If a potential employee is focused only on obtaining the highest salary, they may not be immediately attracted to Hooker Cockram. We do however offer a fair market salary, a career path and a good working environment. Moreover, we look after our staff and coordinate social activities such as company conferences, barbeques and the like. Interestingly, 10 to 15 years ago in China these kinds of extras were something most Chinese staff would not value, but today these benefits are becoming more attractive.

Over the next five years what do you foresee happening for Hooker Cockram in China, what will be the big changes?

At the moment our head office is in Shanghai with satellites in Suzhou, Tianjin, and Guangzhou. I believe we will increase our presence in Northern China as the Beijing-Tianjin area at present has a high percentage of the nation’s capital investment. Shanghai-Suzhou areas and Tianjin have been great locations for Hooker Cockrams projects, but there are many other regions now that are attracting investment – we too need to expand our businesses in these directions also.

The majority of the developed area in China is along the eastern coast, so naturally things need to progress westward. We dont intend to setup an office in every city in China but we do want to service the right clients in the right industries in these locations. At the moment our Guangzhou office is relatively new and our focus is to ensure this is well established before consider something further afield.
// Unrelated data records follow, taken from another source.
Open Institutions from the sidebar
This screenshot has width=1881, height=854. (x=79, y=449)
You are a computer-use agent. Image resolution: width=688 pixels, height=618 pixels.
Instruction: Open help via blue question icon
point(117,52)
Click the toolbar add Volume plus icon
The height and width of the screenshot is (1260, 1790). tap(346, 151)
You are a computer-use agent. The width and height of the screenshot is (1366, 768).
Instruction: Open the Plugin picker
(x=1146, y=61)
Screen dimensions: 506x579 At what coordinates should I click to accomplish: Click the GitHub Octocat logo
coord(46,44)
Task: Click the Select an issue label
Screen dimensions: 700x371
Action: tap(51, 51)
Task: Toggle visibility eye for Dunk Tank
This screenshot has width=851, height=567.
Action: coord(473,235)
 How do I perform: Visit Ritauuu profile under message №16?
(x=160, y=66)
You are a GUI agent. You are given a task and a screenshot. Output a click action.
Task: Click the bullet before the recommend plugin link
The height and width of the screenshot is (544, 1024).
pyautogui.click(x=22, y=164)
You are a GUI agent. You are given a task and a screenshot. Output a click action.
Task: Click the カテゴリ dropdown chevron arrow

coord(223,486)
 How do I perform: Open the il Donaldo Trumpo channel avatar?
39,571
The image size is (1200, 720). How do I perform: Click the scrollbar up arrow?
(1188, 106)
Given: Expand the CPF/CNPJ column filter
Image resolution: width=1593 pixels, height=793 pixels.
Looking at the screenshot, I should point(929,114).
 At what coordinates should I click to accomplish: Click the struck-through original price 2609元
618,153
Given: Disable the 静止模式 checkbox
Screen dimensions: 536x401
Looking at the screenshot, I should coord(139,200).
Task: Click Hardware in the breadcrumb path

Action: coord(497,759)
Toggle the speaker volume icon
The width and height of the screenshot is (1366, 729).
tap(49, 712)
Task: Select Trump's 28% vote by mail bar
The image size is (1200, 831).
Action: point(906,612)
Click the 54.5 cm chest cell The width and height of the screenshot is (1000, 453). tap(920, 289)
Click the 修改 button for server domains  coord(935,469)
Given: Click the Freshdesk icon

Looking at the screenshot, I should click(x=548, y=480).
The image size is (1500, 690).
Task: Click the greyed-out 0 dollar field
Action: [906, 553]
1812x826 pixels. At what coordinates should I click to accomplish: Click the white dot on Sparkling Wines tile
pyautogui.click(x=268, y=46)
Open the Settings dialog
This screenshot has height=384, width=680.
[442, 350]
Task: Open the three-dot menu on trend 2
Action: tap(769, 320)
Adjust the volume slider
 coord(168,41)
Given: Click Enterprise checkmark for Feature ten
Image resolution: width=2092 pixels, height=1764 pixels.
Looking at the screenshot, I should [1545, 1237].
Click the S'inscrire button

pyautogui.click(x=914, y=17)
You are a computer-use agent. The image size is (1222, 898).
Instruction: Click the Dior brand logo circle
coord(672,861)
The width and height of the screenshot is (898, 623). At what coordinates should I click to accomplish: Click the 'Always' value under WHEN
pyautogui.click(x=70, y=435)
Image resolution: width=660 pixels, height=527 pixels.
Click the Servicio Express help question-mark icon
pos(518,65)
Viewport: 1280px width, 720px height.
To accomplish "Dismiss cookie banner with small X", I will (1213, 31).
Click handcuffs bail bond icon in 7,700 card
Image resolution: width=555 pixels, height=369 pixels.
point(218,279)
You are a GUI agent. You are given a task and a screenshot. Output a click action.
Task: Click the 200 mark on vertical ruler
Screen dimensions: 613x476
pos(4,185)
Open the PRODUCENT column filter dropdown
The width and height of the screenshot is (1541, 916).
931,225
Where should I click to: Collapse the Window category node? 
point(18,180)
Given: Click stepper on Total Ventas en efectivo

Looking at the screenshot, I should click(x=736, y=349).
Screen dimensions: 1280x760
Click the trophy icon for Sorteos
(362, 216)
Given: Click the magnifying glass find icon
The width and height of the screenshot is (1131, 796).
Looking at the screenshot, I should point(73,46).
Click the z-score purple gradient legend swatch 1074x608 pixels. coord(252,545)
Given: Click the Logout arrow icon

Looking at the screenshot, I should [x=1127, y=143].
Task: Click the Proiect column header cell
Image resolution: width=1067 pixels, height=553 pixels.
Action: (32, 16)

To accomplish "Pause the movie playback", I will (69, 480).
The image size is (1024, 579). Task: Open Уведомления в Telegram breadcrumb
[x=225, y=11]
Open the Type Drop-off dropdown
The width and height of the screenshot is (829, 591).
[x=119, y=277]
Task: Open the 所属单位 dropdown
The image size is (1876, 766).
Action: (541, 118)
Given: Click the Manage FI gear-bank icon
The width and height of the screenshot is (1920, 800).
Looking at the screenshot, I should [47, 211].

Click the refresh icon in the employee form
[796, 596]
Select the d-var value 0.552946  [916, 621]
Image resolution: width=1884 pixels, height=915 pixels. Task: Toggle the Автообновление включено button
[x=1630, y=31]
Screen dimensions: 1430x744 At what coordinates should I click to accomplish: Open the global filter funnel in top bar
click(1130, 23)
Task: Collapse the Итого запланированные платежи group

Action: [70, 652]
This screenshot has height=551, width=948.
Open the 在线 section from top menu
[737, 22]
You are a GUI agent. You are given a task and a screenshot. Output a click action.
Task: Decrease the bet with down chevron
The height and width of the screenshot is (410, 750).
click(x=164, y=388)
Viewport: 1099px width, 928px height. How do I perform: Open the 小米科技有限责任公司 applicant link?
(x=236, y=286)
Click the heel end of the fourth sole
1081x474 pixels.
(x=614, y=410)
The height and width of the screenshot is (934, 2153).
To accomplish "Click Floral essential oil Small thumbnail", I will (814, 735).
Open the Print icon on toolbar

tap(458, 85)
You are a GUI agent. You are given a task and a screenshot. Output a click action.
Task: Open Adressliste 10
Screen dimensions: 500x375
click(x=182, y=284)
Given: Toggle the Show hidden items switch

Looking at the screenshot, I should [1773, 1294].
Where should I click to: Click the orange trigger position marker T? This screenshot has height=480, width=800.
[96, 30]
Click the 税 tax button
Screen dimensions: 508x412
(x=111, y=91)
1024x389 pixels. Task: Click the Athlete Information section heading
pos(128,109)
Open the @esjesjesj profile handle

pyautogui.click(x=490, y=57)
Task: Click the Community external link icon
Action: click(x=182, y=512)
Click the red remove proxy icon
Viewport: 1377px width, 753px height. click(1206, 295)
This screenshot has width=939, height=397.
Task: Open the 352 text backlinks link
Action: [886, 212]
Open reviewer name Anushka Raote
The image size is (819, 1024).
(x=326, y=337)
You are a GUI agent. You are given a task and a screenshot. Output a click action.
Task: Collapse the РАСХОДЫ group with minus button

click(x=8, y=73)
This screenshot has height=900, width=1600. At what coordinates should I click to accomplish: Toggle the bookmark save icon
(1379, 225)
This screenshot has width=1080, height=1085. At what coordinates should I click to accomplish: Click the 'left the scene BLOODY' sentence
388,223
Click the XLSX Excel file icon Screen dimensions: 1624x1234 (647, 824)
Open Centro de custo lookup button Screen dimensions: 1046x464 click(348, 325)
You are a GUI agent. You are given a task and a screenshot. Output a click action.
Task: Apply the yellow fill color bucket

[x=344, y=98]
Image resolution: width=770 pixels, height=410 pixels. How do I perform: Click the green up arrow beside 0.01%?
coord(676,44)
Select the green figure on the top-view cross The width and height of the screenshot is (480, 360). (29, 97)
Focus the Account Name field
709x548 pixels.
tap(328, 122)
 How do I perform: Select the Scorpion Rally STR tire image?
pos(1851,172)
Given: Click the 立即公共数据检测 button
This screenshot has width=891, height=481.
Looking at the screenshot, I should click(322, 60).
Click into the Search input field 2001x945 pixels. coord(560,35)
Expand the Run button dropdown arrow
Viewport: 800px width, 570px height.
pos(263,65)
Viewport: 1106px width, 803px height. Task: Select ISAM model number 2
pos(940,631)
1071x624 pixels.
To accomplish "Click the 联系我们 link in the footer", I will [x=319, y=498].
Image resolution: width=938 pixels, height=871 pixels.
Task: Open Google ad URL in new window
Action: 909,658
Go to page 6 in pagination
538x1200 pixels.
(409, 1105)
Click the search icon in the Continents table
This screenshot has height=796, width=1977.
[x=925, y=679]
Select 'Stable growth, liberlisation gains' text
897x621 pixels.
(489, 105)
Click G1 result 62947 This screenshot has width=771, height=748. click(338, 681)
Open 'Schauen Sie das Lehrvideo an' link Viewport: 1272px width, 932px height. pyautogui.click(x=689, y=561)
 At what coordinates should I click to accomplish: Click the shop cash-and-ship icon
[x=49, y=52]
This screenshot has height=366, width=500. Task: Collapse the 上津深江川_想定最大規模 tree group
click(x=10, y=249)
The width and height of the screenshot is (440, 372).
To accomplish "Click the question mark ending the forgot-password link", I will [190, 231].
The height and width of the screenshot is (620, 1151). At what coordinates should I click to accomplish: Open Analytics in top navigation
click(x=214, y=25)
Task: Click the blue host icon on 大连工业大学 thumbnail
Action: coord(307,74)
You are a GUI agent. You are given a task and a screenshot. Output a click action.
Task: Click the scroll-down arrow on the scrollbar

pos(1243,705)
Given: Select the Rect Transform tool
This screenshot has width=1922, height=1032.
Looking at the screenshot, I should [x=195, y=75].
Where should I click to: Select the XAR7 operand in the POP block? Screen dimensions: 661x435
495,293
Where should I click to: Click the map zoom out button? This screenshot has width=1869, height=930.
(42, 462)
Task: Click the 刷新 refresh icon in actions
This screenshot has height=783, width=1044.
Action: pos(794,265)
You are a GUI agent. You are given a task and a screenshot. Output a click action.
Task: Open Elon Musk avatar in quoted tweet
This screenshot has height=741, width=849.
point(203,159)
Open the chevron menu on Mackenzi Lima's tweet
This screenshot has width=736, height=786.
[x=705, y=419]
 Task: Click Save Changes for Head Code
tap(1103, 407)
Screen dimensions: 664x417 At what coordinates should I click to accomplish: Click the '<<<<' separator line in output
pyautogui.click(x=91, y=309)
The industry is changing, and the days of working only in Shanghai-Suzhou are predominantly over: at the moment we only have one project in Shanghai.

Do you have a final message that you would like to send to the readers of Pharmaceutical Executive?

I would say to new companies that the method of project execution is critical to the successful delivery of any manufacturing facility in the Chinese market. For established companies, I would say we’re here and we’re ready for business. We bring with us a reputation reinforced by 16 years in China and 149 years internationally. We have a solid base of highly successful projects, quality staff and a structure that will not only support and deliver to an international level of Safety and Quality but also add value to your projects in China.